Botany Final Exam study Guide

GWU BISC 2305 - Evolutionary Development -> Water & Solute Movement

evolutionary development

• (Evo-Devo) - the study of the evolution of developmental patterns.

• Great strides have been made by studying conserved genes. Much of what we know about developmental gene regulation comes from studying mutations that disrupt normal embryo development

conserved genes

genes with similar DNA sequences in distantly related organisms that regulate key developmental pathways

embryogenesis

• formation of the embryo

• the first two stages of seed development.

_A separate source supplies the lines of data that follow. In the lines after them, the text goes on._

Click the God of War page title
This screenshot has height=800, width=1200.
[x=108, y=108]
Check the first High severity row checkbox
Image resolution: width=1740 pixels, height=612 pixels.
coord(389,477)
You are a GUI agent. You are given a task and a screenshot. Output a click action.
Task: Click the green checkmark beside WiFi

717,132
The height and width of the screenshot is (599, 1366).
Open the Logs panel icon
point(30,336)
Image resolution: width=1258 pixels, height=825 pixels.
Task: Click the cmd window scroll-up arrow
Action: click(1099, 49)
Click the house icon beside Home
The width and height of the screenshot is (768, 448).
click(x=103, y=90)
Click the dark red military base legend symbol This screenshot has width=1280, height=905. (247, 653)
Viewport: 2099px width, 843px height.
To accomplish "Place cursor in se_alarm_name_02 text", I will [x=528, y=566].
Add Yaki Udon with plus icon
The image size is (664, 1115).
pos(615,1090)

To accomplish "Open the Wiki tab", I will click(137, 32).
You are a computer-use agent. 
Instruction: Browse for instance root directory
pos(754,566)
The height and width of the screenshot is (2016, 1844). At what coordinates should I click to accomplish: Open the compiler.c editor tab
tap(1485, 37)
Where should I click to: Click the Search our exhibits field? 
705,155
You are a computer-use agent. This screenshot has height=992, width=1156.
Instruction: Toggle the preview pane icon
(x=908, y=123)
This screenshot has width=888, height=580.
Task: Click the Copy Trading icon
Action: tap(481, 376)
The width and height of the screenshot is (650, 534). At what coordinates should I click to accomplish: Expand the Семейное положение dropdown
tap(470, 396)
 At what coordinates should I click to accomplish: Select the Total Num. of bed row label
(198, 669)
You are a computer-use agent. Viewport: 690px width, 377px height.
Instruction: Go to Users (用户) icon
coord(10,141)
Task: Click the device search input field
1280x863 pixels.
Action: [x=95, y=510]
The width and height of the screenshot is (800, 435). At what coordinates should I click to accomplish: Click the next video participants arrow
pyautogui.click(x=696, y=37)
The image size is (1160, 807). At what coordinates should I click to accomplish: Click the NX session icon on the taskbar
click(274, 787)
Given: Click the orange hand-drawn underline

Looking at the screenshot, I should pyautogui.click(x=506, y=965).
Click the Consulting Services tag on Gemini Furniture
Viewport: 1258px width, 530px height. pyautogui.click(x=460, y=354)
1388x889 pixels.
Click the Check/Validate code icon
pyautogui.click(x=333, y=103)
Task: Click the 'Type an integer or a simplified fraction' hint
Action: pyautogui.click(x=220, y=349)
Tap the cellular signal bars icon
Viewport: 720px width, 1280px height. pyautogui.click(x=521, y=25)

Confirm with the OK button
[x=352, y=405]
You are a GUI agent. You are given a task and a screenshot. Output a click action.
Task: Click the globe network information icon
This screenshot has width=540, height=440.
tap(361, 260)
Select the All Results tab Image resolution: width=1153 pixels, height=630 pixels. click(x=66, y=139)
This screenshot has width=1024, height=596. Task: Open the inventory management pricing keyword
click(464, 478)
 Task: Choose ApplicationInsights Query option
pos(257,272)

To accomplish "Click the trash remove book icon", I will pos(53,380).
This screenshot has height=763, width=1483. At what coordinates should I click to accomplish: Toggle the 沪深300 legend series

• Establishes the body plan of the plant, which consists of two superimposed patterns: apical/basal and radial

apical-basal pattern

pattern that is found along the main axis and establishes polarity.

apical cell

• one of two daughter cells (apical and basal) of fertilized zygote

• gives rise to most of the mature embryo

basal cell

• the other of two cells arising from the original zygote

• gives rise to a stalk-like suspensor that anchors the embryo at the micropyle

radial pattern

concentrically arranged tissue system that consists of three tissue types (the

primary meristems):

• protoderm

• ground meristem

• procambium

protoderm

outer tissue layer in embryo. Precursor to the epidermis

ground meristem

middle tissue layer in embryo. Precursor to the ground tissue.

Surrounds the procambium

procambium

inner tissue layer. Precursor to the vascular tissues

globular stage

• Embryo is spherical and displays apical-basal pattern, but cells are undifferentiated

heart stage

• radial polarity is established.

• Cotyledon(s) begin to develop, in eudicots forming a heart shape.

• Apical and root meristems begin to form

torpedo stage

• embryo is partitioned into: meristems, elongated cotyledon(s), and hypocotyl.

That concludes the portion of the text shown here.